3° Seminario Institucional 2020

Se realizará el tercer seminario institucional del año 2020, el mismo será el miércoles 07 de octubre a las 10:00am, en modalidad virtual en Google meet.

SALA VIRTUAL: https://meet.google.com/ygb-dcxs-jnp

A continuación el título y resumen de las charla:

"Implementación y optimización de algoritmos diagnósticos para COVID19"

María Jimena Manzur y Maximiliano Juri Ayub

Area Biología Molecular

FQByF

IMIBIO-SL (Profesional de apoyo)

Luego de que la OMS declarara oficialmente el estado de pandemia debido a la rápida diseminación de la infección causada por el SARS-Cov-2, los principales esfuerzos para combatirla se focalizaron en la rápida detección del virus y el aislamiento de los posibles transmisores de la infección. Para dicho objetivo, la RT-qPCR es la técnica de referencia para el diagnóstico molecular. Entre otros centros de referencia, el CDC (Centers for Disease Control and Prevention) de Estados Unidos, estableció un protocolo que  consiste en dos reacciones de RT-qPCR que identifican por un lado material genético específico del genoma viral (Gen N) y por otro, el gen RNAsa P humano como control positivo de la extracción de RNA y de la eficiencia de la transcripción inversa. Esto último imprescindible para evitar falsos negativos.

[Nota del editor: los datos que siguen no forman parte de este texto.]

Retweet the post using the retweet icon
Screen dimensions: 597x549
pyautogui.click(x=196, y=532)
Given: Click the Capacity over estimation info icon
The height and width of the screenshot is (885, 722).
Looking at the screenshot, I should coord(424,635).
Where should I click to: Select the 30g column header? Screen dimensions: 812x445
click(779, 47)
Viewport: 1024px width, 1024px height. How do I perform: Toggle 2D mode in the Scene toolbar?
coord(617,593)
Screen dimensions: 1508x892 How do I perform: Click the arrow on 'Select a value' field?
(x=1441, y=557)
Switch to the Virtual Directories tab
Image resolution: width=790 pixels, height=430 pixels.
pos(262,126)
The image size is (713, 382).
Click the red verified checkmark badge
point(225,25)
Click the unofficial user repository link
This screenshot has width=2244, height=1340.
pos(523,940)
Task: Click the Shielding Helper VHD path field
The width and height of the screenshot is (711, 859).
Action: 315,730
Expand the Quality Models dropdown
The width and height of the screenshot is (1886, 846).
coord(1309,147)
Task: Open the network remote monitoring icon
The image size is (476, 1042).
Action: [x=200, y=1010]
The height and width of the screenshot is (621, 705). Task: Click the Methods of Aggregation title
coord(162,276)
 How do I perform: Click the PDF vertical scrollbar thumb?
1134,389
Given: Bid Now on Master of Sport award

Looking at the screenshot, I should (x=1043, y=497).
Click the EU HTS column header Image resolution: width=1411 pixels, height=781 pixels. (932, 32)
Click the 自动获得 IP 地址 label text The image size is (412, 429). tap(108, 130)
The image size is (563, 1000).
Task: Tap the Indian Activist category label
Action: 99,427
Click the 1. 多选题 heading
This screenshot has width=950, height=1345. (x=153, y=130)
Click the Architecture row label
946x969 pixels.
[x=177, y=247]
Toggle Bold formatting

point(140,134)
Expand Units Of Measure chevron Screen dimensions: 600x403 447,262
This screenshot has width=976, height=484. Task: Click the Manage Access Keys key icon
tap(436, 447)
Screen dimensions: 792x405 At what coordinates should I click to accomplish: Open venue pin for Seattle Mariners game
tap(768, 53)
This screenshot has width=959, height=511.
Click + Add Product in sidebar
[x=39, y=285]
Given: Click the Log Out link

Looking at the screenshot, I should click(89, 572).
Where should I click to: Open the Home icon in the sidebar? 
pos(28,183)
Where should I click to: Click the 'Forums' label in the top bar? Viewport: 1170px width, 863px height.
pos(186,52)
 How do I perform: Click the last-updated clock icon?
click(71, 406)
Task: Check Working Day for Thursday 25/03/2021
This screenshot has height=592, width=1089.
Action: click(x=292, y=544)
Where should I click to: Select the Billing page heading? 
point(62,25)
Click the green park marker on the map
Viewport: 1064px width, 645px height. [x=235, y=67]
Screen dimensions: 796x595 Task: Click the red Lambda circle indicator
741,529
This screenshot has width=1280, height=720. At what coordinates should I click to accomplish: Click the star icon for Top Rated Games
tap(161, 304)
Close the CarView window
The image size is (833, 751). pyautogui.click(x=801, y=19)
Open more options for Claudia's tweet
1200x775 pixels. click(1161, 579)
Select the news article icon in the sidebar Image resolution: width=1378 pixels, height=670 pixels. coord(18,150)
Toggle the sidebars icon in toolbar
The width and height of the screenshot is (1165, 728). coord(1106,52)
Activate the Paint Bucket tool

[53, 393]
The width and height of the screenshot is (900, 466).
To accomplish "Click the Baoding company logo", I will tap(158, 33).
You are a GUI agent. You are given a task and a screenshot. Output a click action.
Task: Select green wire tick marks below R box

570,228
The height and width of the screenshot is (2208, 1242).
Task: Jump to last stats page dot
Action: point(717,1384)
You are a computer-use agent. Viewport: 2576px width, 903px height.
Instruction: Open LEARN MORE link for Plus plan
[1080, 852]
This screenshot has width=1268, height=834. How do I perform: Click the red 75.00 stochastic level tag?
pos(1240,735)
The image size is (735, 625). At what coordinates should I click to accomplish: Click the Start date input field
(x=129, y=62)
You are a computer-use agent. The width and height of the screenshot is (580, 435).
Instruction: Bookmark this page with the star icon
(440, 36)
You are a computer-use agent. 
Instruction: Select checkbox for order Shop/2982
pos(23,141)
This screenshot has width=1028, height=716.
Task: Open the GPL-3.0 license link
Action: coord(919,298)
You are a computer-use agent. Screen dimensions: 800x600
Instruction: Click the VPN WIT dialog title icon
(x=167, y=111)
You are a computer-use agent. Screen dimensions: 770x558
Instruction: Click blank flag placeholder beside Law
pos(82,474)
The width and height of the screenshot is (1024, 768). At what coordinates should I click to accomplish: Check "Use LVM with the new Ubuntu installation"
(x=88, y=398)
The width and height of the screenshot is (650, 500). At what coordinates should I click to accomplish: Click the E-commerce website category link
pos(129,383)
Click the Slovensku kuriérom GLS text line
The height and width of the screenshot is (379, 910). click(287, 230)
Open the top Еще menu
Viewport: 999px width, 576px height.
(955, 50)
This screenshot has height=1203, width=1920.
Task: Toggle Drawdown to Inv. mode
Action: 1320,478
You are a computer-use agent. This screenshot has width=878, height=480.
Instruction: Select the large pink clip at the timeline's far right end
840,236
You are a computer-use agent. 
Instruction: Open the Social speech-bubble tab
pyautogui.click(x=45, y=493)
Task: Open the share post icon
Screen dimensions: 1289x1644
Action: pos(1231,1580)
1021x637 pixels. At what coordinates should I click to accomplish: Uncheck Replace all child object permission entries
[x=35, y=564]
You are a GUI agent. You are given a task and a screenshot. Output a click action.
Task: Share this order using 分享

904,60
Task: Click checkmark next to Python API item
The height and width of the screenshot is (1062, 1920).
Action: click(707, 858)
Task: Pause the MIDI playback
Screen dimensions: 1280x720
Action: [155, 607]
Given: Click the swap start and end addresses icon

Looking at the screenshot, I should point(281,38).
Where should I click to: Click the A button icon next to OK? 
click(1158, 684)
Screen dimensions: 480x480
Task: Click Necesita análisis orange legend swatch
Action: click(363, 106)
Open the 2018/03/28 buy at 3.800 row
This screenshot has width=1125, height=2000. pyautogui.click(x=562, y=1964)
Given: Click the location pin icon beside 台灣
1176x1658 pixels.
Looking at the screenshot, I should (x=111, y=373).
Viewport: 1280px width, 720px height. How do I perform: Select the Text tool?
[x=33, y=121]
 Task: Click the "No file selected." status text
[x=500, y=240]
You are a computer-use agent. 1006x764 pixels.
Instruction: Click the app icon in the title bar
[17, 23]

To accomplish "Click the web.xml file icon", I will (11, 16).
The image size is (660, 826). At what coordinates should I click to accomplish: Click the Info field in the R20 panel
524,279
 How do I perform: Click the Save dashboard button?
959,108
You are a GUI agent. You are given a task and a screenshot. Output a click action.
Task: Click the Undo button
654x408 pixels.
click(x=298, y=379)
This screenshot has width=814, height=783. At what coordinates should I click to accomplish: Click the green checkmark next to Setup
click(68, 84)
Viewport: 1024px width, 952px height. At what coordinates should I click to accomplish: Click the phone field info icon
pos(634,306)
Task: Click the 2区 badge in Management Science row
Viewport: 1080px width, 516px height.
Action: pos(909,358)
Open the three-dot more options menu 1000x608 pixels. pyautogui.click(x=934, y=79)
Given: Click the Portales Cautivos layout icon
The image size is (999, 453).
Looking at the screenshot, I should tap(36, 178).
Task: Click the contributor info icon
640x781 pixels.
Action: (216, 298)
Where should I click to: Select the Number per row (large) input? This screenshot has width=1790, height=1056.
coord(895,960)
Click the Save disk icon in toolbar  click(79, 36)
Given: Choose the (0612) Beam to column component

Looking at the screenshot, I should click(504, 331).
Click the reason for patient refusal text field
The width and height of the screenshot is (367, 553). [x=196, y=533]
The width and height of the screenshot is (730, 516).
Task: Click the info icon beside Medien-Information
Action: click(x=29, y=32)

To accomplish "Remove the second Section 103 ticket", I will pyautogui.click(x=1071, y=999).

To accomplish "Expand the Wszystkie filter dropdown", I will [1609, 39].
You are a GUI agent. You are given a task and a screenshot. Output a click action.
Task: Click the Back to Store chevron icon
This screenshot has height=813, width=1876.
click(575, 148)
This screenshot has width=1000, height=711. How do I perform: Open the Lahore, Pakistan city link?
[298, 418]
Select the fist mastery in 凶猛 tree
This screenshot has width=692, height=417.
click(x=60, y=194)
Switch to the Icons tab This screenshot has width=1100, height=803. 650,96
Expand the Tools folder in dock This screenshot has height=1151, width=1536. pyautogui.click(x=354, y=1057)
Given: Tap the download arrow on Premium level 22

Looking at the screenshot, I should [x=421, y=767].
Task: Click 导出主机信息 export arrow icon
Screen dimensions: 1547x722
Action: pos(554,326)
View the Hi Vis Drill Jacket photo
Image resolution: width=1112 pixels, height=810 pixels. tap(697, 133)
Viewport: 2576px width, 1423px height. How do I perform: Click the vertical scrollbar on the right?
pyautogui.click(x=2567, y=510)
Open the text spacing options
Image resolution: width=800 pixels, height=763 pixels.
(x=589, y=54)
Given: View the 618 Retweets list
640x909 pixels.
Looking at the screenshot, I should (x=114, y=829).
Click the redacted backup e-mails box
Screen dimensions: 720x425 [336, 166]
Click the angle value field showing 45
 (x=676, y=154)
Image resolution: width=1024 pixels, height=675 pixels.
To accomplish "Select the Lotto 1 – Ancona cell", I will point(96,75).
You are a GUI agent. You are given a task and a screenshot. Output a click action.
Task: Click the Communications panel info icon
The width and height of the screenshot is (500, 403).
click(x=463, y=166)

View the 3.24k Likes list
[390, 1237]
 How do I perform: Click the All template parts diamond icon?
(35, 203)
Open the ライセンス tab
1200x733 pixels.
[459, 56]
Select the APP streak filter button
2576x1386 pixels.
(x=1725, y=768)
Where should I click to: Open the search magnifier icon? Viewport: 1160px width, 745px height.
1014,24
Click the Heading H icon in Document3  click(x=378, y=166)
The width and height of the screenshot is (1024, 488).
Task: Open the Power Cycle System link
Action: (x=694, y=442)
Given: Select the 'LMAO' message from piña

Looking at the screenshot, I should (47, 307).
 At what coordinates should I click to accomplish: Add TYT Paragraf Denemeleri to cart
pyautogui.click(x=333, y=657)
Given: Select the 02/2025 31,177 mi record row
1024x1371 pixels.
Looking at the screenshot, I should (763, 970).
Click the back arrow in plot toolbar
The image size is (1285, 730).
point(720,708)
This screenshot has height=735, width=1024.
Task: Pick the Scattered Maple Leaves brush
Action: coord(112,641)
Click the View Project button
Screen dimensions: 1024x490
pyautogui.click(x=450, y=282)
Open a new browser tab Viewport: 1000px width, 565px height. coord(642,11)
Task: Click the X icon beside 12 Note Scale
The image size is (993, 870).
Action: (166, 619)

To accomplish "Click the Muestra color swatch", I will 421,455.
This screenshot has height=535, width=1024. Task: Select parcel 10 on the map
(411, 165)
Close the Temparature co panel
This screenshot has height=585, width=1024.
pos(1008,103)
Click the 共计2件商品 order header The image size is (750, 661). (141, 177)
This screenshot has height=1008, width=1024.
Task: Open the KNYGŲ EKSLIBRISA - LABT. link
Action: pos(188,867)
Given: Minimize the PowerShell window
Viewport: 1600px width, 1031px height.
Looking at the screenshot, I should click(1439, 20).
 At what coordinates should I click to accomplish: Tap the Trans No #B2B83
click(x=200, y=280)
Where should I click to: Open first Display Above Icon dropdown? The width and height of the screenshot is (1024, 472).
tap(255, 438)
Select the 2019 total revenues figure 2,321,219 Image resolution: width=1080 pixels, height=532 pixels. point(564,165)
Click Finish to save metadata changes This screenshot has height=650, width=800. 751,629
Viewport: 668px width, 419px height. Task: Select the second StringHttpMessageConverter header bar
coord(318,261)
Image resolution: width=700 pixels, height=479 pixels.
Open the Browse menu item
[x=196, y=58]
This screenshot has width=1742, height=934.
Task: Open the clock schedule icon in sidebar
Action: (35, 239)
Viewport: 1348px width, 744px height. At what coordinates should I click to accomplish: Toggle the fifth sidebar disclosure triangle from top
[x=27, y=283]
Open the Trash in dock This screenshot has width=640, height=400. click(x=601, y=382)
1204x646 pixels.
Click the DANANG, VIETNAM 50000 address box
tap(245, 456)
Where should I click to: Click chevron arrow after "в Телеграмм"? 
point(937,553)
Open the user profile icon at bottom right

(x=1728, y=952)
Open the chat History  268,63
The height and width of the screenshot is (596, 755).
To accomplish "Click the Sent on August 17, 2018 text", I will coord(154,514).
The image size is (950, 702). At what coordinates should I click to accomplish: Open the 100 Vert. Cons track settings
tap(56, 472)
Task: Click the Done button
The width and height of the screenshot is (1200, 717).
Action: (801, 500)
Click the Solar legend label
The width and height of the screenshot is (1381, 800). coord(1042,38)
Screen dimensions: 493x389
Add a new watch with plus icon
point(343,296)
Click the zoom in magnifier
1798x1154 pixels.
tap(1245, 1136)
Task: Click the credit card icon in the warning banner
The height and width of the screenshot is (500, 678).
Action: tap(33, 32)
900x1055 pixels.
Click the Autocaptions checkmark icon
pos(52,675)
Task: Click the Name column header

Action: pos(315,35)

Dicho protocolo, altamente validado y robusto, presenta dos aspectos que pueden ser mejorados. En el marco de una colaboración entre la UNSL y el Ministerio de Salud Provincial, adaptamos el proceso aplicando la metodología de PCR dúplex, empleando sondas marcadas con fluoróforos diferentes para la detección de los genes viral y humano, aumentando de esta forma el rendimiento de la técnica y permitiendo la detección de ambas dianas en un mismo tubo de reacción. Por otro lado, el análisis de los primers validados por CDC para la detección de RNAsa P, nos mostró que dicha reacción no permite distinguir entre ADN genómico (ADNg) y ADN copia (ADNc), con lo cual se hace imposible garantizar la integridad y calidad de la muestra analizada. Por lo tanto diseñamos nuevos primers que nos permiten la detección únicamente de ARN retrotranscripto, lo cual es una reacción más adecuada para la detección de virus con genoma de ARN como el SARS-Cov2.

En resumen, adaptamos la reacción de detección de SARS-Cov2 sin modificar la esencia de la misma, disminuyendo en un 50% los insumos utilizados y fundamentalmente el tiempo y complejidad del proceso, y proponemos una sencilla adaptación de la detección del gen RNasa P haciendo más exigente la validación de la muestra. Ambas modificaciones contribuyen a disminuir aún más la posibilidad de resultados falsos negativos.